Aber schließlich benötigt man doch – wann wußte ich es besser als heute, da
mein Wandern durch die Welt kein freiwilliges mehr ist, sondern ein
Gejagtsein? – einen stabilen Punkt, von dem aus man wandert, und zu dem
man immer wieder zurückkehrt. Eine kleine Bibliothek hatte sich in den
Jahren seit der Schule angehäuft, Bilder und Andenken; die Manuskripte
begannen sich zu dicken Paketen zu stauen, und man konnte diese
willkommene Last schließlich nicht ständig in Koffern durch die Welt
schleppen. So nahm ich mir eine kleine Wohnung in Wien, aber es sollte
keine wirkliche Bleibe sein, nur ein pied-à-terre, wie die Franzosen so
eindringlich sagen. Denn das Gefühl des Provisorischen beherrschte bis zum
Weltkrieg in geheimnisvoller Weise mein Leben. Bei allem, was ich
unternahm, beredete ich mich selbst, es sei doch nicht das Eigentliche, das
Richtige – bei meinen Arbeiten, die ich nur als Proben auf das Wirkliche
empfand, und nicht minder bei den Frauen, mit denen ich befreundet war.

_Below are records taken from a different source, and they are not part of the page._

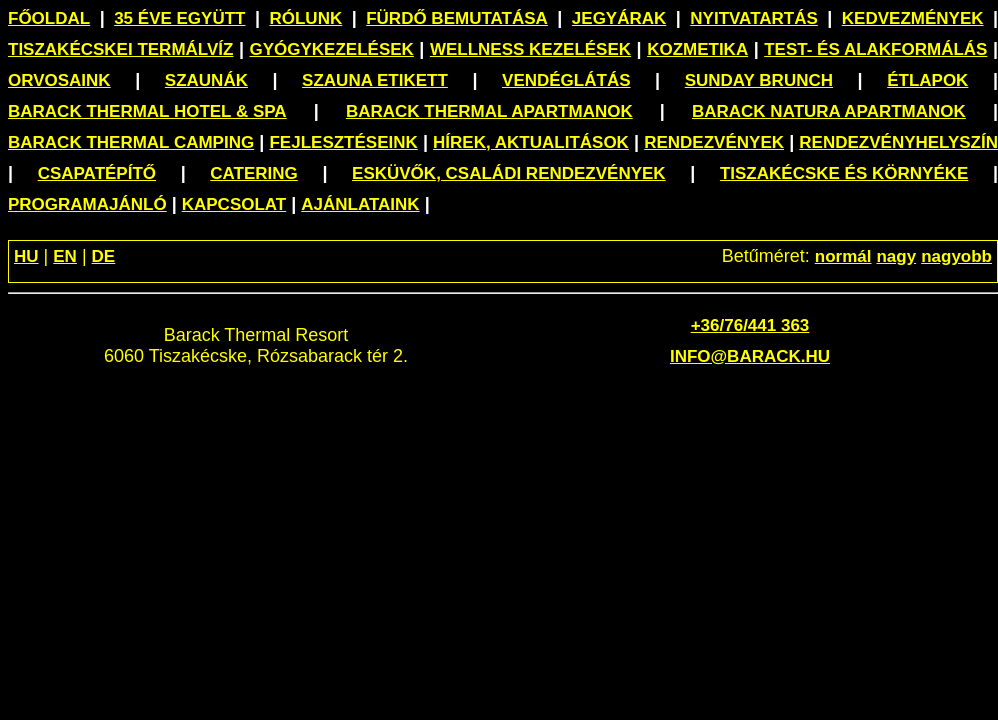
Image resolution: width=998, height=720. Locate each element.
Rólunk (305, 18)
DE (104, 256)
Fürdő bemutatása (457, 18)
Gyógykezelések (331, 49)
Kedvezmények (913, 18)
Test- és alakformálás (875, 49)
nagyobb (956, 256)
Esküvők (509, 173)
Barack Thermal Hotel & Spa (147, 111)
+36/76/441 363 (750, 325)
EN (65, 256)
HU (26, 256)
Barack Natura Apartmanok (829, 111)
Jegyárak (619, 18)
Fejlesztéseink (343, 142)
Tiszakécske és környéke (844, 173)
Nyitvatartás (754, 18)
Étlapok (927, 80)
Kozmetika (697, 49)
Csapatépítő (97, 173)
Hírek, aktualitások (531, 142)
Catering (254, 173)
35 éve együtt (179, 18)
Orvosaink (59, 80)
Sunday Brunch (759, 80)
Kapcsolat (234, 204)
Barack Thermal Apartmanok (489, 111)
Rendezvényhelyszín (898, 142)
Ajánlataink (360, 204)
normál (843, 256)
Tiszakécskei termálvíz (120, 49)
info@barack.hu (750, 356)
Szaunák (206, 80)
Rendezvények (714, 142)
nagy (896, 256)
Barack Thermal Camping (131, 142)
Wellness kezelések (530, 49)
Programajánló (87, 204)
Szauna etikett (375, 80)
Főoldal (49, 18)
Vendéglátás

Damit gab ich meiner Jugend das Gefühl des noch nicht zum Äußersten
Verpflichtetseins und gleichzeitig auch das ›diletto‹ des unbeschwerten
Kostens, Probens und Genießens. Schon in die Jahre gelangt, da andere längst
verheiratet waren, Kinder und wichtige Positionen hatten und mit
geschlossener Energie versuchen mußten, das Letzte aus sich herauszuholen,
betrachtete ich mich noch immer als den jungen Menschen, als Anfänger, als
Beginner, der unermeßlich viel Zeit vor sich hat, und zögerte, mich in
irgendeinem Sinne auf ein Definitives festzulegen. So, wie ich meine Arbeit
nur als Vorarbeit zum ›Eigentlichen‹, als Visitenkarte betrachtete, die meine
Existenz der Literatur bloß ankündigte, sollte meine Wohnung vorläufig nicht
viel mehr als eine Adresse sein. Ich wählte sie absichtlich klein und in der
Vorstadt, damit sie meine Freiheit nicht durch Kostspieligkeit belasten könnte.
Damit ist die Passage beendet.